8.1 Background on tree building

Watch the following videos on phylogenetic tree construction

  • Video 1: review
  • Video 2: Tree building (UPGMA)
  • Video 6: Tree building (NJ)
  • Video 5: Tree building (parsimony)

Don’t worry about the details - I just want you to get a sense of different methods of tree building rather than viewing this process as a “black box” where you just put your data into a computer program and get an answer. For a summary read A brief guide to the different methods of phylogenetic tree construction

8.2 Building trees from your data

8.2.1 Likelihood

We’ll take two different approaches to build phylogenies from your data. First, we’ll use software that calculates the likelihood that the data fit the phylogeny. The software will try lots of different phylogenies and pick the case where the data are most likely. When the software runs it will also try resampling the data to see how much support we have for each relationship we estimate.

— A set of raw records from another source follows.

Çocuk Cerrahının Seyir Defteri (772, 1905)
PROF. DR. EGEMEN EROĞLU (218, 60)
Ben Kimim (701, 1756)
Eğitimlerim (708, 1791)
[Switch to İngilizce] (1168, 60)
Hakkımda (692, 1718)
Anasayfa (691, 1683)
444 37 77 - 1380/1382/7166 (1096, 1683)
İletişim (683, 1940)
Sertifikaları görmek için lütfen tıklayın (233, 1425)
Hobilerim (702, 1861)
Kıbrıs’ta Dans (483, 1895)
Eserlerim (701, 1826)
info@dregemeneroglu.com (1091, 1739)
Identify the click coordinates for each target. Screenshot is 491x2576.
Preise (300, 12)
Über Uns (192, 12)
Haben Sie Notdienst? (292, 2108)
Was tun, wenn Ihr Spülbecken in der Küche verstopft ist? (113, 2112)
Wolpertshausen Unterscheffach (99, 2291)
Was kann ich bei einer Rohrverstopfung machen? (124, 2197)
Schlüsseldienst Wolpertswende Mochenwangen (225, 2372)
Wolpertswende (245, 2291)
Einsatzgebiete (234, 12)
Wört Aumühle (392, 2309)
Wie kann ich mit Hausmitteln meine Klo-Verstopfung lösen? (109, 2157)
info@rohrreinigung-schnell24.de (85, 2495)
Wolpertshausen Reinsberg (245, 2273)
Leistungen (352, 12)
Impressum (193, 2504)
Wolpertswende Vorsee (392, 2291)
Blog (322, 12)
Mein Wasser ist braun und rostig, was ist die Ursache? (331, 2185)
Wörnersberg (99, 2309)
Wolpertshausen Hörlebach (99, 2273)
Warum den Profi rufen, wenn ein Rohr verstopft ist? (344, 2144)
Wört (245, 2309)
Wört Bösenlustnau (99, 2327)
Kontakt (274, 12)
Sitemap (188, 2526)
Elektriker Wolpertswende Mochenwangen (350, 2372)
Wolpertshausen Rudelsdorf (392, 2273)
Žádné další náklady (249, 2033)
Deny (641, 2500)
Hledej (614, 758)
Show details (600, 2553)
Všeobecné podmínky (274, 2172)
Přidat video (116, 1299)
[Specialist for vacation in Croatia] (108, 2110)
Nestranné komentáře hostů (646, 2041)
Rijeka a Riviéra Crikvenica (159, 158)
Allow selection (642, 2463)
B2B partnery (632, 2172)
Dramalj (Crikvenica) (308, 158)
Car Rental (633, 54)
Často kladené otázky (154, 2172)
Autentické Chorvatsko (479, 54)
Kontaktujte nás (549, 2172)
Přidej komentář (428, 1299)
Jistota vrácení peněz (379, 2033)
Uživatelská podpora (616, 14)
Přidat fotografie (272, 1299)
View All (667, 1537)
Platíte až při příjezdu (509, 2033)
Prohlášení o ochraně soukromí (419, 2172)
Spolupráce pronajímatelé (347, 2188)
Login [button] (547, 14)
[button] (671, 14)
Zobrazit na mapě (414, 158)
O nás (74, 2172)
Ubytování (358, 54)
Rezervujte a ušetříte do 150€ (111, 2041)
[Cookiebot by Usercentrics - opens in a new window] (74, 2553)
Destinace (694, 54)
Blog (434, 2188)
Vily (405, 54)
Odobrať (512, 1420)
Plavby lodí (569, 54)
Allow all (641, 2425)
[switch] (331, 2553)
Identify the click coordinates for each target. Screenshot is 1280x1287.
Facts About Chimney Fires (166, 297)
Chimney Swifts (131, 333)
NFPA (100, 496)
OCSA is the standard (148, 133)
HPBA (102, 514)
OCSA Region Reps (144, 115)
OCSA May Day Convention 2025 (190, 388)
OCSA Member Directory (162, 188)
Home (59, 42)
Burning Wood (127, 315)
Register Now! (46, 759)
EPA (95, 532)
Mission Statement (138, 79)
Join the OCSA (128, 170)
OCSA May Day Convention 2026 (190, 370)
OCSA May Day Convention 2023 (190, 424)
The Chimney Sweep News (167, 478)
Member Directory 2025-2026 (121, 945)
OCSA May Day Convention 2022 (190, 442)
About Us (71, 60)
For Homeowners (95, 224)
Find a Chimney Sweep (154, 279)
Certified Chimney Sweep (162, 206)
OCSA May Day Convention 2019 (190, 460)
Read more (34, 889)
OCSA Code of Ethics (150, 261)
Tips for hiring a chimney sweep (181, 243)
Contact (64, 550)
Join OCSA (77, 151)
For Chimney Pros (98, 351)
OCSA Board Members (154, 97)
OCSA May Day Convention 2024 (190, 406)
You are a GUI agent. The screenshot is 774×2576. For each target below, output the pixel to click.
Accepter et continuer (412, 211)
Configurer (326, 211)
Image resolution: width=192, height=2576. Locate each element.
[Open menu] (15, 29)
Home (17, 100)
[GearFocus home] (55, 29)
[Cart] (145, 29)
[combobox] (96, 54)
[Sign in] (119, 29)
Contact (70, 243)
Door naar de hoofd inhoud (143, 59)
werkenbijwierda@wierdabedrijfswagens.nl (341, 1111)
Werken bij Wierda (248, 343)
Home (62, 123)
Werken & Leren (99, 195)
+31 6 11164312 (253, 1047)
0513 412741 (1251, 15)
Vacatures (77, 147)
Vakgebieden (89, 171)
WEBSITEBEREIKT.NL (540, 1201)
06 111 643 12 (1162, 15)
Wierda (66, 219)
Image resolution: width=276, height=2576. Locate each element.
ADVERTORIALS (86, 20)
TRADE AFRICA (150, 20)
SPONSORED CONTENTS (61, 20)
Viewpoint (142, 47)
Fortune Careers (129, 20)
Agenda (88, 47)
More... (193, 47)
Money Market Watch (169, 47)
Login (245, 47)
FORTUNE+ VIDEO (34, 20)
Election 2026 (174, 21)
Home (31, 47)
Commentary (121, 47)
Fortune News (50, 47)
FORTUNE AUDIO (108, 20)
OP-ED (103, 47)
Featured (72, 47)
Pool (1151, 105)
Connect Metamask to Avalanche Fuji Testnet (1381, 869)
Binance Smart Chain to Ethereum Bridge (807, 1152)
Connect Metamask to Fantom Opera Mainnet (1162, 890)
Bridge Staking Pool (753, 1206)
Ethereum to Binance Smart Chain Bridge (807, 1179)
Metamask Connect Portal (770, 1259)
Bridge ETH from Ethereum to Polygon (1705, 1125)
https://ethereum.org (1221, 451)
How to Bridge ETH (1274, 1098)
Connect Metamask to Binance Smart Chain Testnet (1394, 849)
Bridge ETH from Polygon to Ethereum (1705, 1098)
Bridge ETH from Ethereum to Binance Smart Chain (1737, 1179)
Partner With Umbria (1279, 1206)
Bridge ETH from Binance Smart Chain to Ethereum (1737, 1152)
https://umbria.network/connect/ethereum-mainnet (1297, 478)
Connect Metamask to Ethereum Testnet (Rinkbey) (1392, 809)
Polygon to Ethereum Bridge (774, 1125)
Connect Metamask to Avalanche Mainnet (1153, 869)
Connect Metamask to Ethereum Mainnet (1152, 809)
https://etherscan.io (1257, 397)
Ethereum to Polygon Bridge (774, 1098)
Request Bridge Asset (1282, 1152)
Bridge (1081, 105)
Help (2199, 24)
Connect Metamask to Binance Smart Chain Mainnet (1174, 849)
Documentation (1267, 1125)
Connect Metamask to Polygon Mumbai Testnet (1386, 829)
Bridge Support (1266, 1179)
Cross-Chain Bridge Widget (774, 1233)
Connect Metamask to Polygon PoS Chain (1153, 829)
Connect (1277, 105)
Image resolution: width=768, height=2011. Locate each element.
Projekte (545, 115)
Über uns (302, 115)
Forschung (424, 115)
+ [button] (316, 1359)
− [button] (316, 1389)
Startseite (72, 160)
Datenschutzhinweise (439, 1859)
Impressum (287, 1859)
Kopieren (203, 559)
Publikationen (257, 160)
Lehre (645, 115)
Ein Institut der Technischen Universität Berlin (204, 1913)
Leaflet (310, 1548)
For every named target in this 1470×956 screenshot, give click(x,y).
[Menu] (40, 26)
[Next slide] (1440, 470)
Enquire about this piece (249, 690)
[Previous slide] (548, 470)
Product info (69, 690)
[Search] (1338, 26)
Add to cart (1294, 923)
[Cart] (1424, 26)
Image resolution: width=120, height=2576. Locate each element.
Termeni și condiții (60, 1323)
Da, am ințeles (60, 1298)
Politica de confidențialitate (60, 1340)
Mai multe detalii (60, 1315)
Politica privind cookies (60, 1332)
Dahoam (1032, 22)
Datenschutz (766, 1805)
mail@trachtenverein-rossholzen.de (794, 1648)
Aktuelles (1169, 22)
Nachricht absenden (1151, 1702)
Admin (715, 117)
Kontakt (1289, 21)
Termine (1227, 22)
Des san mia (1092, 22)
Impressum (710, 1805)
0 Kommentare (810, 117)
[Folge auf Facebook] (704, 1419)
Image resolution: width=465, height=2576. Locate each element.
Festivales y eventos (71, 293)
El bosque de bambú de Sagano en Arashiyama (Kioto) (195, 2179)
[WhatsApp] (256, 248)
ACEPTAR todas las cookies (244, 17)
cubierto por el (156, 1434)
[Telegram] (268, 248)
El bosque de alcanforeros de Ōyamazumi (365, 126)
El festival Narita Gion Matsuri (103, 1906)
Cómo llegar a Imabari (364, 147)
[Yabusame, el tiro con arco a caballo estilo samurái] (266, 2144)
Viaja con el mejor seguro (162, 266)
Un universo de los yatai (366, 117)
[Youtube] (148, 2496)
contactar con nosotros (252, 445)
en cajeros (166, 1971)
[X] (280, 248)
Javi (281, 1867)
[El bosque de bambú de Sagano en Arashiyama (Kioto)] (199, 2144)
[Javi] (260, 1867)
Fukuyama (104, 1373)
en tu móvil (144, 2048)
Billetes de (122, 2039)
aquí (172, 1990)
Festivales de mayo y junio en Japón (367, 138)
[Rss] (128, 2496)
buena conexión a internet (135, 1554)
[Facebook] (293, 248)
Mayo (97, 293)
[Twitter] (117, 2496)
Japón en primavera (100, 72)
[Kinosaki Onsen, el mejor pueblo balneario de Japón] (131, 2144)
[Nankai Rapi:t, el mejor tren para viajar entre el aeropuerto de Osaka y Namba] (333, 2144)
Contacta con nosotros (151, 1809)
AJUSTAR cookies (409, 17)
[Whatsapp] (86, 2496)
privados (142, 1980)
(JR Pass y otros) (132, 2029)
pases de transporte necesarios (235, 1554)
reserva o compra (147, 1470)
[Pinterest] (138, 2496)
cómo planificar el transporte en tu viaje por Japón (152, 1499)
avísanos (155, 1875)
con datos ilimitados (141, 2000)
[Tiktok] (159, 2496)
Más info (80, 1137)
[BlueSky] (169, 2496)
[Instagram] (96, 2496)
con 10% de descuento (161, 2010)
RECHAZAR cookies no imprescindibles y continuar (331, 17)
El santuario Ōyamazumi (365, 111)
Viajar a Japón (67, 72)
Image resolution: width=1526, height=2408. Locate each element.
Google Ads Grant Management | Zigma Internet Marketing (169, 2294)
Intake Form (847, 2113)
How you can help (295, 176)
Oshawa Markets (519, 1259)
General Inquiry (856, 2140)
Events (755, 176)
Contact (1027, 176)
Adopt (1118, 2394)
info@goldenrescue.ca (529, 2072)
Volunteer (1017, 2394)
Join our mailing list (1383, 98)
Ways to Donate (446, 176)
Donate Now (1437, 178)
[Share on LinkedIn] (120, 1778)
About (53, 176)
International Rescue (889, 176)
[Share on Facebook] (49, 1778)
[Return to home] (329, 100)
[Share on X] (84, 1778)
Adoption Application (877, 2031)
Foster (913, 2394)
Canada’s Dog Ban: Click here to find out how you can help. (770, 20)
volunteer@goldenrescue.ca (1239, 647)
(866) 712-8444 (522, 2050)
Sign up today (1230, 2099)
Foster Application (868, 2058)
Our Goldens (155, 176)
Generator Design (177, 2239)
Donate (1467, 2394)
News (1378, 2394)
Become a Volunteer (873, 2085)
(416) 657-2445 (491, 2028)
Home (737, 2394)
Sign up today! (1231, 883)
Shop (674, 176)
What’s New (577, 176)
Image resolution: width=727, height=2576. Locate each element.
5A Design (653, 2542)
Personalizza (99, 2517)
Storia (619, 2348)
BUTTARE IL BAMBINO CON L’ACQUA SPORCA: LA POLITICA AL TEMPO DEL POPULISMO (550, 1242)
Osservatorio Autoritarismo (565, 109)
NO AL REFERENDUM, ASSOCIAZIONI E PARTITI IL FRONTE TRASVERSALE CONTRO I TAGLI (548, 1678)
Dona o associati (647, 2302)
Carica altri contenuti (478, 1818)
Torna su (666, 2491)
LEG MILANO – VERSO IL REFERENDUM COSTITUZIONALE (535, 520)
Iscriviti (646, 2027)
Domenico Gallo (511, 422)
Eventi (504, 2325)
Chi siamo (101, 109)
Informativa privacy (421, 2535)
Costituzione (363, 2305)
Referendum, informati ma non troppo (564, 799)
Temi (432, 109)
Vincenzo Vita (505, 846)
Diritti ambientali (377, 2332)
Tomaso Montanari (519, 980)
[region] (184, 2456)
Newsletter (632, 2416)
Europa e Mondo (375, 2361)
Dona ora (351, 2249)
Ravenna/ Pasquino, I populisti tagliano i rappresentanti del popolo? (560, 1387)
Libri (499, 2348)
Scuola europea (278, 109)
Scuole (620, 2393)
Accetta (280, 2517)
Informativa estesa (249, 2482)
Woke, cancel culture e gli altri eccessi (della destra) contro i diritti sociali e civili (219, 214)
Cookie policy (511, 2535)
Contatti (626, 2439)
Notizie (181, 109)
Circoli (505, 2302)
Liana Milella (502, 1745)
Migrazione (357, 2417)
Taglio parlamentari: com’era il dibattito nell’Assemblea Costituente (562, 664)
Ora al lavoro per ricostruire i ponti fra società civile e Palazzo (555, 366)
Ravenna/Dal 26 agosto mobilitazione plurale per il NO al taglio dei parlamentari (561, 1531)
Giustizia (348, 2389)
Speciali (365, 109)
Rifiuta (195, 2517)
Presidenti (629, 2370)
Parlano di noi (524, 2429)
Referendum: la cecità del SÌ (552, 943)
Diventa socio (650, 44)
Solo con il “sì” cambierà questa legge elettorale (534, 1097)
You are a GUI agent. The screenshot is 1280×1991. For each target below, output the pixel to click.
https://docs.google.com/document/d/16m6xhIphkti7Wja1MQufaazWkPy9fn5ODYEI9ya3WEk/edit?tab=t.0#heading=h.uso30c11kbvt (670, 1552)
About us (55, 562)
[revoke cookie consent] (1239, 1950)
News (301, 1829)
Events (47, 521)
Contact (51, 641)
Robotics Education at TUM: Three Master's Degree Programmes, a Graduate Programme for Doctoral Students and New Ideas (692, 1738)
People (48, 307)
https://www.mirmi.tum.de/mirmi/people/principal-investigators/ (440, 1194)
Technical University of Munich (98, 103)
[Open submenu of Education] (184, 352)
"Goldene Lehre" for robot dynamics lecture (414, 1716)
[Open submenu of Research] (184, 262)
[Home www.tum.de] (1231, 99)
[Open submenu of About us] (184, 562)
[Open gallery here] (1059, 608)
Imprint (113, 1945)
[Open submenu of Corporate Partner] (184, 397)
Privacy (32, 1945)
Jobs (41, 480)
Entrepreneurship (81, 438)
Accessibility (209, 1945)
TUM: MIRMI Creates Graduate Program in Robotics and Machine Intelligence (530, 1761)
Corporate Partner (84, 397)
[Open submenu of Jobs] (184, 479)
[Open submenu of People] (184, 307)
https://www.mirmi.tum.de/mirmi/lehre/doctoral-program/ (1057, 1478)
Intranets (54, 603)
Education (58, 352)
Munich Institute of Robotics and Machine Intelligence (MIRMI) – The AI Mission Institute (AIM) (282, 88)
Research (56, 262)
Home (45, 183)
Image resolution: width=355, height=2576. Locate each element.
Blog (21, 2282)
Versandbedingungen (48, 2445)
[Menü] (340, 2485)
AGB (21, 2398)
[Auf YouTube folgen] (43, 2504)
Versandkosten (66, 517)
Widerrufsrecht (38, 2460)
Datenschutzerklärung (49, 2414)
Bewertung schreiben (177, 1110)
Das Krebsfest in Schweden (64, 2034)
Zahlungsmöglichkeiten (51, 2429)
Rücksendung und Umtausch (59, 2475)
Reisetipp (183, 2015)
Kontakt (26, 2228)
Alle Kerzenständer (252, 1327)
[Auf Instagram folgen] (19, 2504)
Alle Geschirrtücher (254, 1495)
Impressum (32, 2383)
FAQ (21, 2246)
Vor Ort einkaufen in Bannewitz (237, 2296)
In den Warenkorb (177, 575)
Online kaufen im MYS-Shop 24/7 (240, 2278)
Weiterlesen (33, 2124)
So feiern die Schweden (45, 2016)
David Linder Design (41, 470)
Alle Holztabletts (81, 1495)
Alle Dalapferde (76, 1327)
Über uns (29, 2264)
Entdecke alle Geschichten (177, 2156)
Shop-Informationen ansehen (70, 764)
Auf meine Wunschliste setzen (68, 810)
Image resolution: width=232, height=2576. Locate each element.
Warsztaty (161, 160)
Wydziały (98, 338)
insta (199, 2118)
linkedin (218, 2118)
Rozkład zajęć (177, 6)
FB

  • Use nano to open runRAxML.sh in the slurm_example_scripts folder.
  • Change all lines marked CHANGE
    • The path to the alignment file should be the relative path to one of the files labeled alignment_pi_m1_nogap.phylip-relaxed (yours may have a different number after m)
  • Submit the script as a slurm job.

8.3 Visualizing trees

  • Check that a file starting with RAxML_bipartitions is in your slurm folder by listing files (i.e. in the same location from which you submitted your scripts).
  • Use nano to open viewTree.slurm.
  • Change all lines marked CHANGE
  • Follow the instructions for transferring files from Unity to obtain the pdf output for your tree (it should have the same name as the input tree file followed by pdf)

8.4 What does my tree mean?

Interpret your tree using what you know about the group and how to read trees.

https://artic.network/how-to-read-a-tree.html

8.5 Other tree building methods

Another method for building phylogenies relies on selecting four species, and determining the relationships of these species based on examining different patterns of sites. Four species are much easier to work with than more as there are only three possible ways these species can be related. We can look at how often the grouping of sites matches each hypotheized why species are related. You can read the full explanation (with visuals) but don’t worry if it’s complicated. This method is implemented in SVDQuartets.

  • Change the necessary files and information in runSVDQ.sh and submit it.
  • Visualize your tree using the same process as for the RAxML tree but noting that you are looking for a file ending in .tre in the folder containing your input alignment.
  • Download and examine your results

8.6 Alternative methods of support

The bootstrap approach automatically implemented by RAxML is one method of determining support. However, bootstrap resampling can have limitations when using larger datasets. An alternative approach is to examine the proportion of sites that support each alternative hypothesis given a tree, similar to the SVDQ approach.

  • Calculate SCF support by editing the runSCF.sh script and inputting your tree from either RAxML or SVDQ and your alignment.
  • If you estimated different trees using the above methods you may try more than one.
  • Visualize and download as for other trees.

8.7 Data storage

Once your SISRS analysis is complete use the mv command to move all of your work to the project folder for long-term storage.